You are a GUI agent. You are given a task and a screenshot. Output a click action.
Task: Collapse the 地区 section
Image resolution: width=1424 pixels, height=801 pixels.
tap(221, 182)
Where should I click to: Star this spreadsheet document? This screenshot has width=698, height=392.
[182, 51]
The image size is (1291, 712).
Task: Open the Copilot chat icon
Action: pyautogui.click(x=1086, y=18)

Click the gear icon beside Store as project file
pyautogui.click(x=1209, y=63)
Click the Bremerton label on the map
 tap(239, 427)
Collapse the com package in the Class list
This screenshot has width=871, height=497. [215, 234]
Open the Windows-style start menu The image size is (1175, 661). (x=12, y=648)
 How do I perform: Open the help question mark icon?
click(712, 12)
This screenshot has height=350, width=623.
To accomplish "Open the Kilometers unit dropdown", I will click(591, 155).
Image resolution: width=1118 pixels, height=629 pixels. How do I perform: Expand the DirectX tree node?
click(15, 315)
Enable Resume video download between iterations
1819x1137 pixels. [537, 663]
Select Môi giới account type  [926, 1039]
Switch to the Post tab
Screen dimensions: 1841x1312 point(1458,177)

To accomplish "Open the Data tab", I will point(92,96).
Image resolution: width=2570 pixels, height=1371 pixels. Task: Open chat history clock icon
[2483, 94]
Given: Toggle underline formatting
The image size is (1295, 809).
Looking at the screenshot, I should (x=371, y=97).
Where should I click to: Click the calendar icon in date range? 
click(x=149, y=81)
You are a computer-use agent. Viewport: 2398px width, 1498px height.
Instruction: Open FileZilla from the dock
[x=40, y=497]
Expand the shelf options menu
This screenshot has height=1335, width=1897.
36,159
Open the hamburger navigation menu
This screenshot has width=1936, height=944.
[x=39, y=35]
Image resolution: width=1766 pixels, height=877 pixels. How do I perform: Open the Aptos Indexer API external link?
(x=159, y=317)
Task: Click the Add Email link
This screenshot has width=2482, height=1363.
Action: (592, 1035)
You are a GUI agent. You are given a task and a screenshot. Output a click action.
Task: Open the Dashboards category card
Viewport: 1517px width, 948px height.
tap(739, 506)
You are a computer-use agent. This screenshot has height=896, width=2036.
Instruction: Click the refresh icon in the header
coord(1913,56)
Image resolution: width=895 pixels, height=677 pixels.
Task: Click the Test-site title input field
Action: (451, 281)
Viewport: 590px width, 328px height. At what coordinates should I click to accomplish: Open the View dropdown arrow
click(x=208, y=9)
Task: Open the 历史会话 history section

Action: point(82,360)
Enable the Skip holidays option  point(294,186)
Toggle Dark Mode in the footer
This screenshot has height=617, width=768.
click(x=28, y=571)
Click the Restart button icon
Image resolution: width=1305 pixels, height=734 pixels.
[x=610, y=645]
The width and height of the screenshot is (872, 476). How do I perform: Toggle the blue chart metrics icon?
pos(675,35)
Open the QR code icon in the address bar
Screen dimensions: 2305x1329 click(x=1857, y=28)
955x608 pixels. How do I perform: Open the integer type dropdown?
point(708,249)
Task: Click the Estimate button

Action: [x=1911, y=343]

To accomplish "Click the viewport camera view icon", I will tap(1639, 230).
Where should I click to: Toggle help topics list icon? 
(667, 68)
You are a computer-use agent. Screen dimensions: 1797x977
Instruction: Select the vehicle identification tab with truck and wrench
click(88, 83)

● ● ●

Please find each line in the records above that holds the word "will", and copy it.

- **Exercise answer**
To accomplish "Open the Kilometers unit dropdown", I will click(591, 155).
To accomplish "Open the Data tab", I will point(92,96).
To accomplish "Click the viewport camera view icon", I will tap(1639, 230).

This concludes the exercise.